Subsection (e) defines when the request for the extension may be submitted
to the commission. Since the legislation limits the approval of extensions
to those cases that are either approved for surgery or that have had surgery
within the 12 weeks prior to the expiration of 104 weeks from the date income
benefits began to accrue, a person may not submit a request before this 12
week period has begun. The rule's 110-week limitation on submitting requests
allows the parties an additional six weeks to secure the treating doctor's
or surgeon's information or address other potential delays. Subsection (f)

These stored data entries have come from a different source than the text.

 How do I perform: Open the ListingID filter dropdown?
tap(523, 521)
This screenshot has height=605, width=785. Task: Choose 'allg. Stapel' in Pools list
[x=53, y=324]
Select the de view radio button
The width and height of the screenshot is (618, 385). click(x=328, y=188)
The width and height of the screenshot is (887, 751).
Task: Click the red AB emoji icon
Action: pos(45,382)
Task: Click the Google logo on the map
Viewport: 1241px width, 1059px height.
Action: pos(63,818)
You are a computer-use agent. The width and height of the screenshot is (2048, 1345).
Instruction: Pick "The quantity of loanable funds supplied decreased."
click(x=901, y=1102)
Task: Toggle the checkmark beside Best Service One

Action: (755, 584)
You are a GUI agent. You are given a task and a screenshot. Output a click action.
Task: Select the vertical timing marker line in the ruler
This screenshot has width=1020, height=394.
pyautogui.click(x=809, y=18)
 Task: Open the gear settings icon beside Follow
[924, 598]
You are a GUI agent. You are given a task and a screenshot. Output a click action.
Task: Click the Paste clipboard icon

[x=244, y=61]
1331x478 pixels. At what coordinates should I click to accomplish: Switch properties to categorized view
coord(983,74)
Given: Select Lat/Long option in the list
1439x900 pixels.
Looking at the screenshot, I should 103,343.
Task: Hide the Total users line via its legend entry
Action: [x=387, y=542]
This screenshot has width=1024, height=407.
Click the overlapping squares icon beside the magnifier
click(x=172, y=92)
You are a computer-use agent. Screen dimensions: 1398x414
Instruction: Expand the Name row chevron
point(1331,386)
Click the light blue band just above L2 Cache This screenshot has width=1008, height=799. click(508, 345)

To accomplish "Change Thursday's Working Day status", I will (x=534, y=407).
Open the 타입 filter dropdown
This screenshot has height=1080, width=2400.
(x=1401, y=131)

lists the various items that the commission will consider in determining whether
to approve or deny an extension.
Subsection (g) outlines the process for disputing an approval or denial
of an extension of the date of maximum medical improvement. This subsection
requires the parties to request a benefit review conference to attempt to
informally resolve the dispute prior to a formal hearing. The parties may
dispute the approval of an extension, the denial of an extension, or the length
of time granted in an approved extension. The requirement that the standard
of review for all levels of these disputes be the abuse of discretion standard
has been removed. This deletion should not be interpreted to infer that an
abuse of discretion standard is not appropriate for particular levels of disputes.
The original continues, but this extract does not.